Brother Hendrick was happy to have Sarva back, and threw him a welcome-home party with the rest of the residents. ‘No drinks,’ he said, ‘except tea.’ Sarva told a rapt Brother Hendrick about Elizabeth, exaggerating her good looks and his own smooth talk. He forgot for a few hours why he was there until someone fished out a camera to take photographs; then he left hurriedly with an unconvincing lie about hearing his phone ring.

A few days later, Randy came by with a long face. The Sri Lankan immigration authorities had deported Elizabeth, too. Sarva’s heart sank. The NP was hurtling towards shutdown.

‘You may be out of job soon,’ he told Randy.

‘Yes, man, and you may be dead soon.’

That night, Randy smuggled a bottle of Old Reserve arrack into the seminary, and Sarva got plastered for the first time since his shipping days. The only line he recalled from that night was Randy assuring him, ‘There are others, don’t worry!’ He might have meant other NGOs, but it could as well have been about other women.

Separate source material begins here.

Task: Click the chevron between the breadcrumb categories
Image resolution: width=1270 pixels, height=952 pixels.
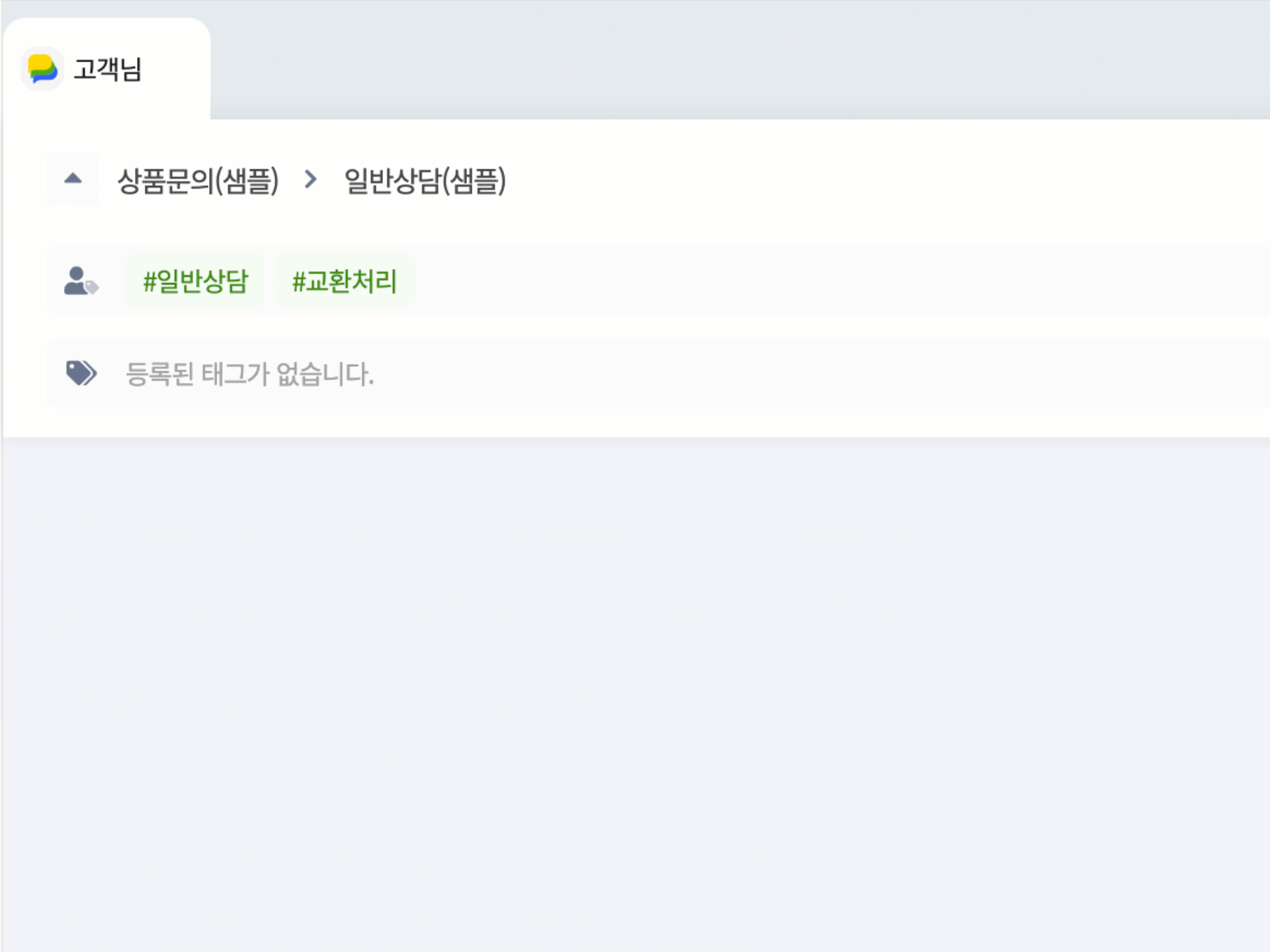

And sure enough, in a week, Sarva had reason to feel hopeful. Randy said a local NGO had agreed to take on Sarva’s case, and one of their employees would come to the seminary to meet him. The NGO was Colombo-based and worked on press freedom, illegal detentions and disappearances. It had recently started campaigning for the release of some high-profile detainees.

This was uplifting news, but did he really have to face another interview? ‘They speak Tamil?’ a tired Sarva asked Randy. ‘Will you be coming to translate?’

‘No, the woman is Sinhalese,’ Randy said. ‘Her name is Miss Shirleen. You can talk to her in Sinhala directly.’


Aiyo
, she is Sinhalese?’ He wasn’t sure anymore if this NGO woman was a safe bet.

Soon after his meeting with Miss Shirleen the next day, however, Sarva dialled Randy. ‘I expected an old lady, but who did you send, man?! My eyes popped out!’

Randy burst out laughing. ‘Yes, of course. This is our special treatment for torture victims.’

Shirleen was breathtaking, and Sarva was smitten the minute he saw her walk into the seminary in a stylishly worn sari. That she was also a young lawyer and activist and would be accepting his case immediately made her an angel fashioned by God especially for him. He found her polite and was flattered by how attentively she listened. Throughout the interview he had to hold down a fit of boyish giggles. She called him ‘Sharva’, with an
h
, and he swore to himself never to correct her.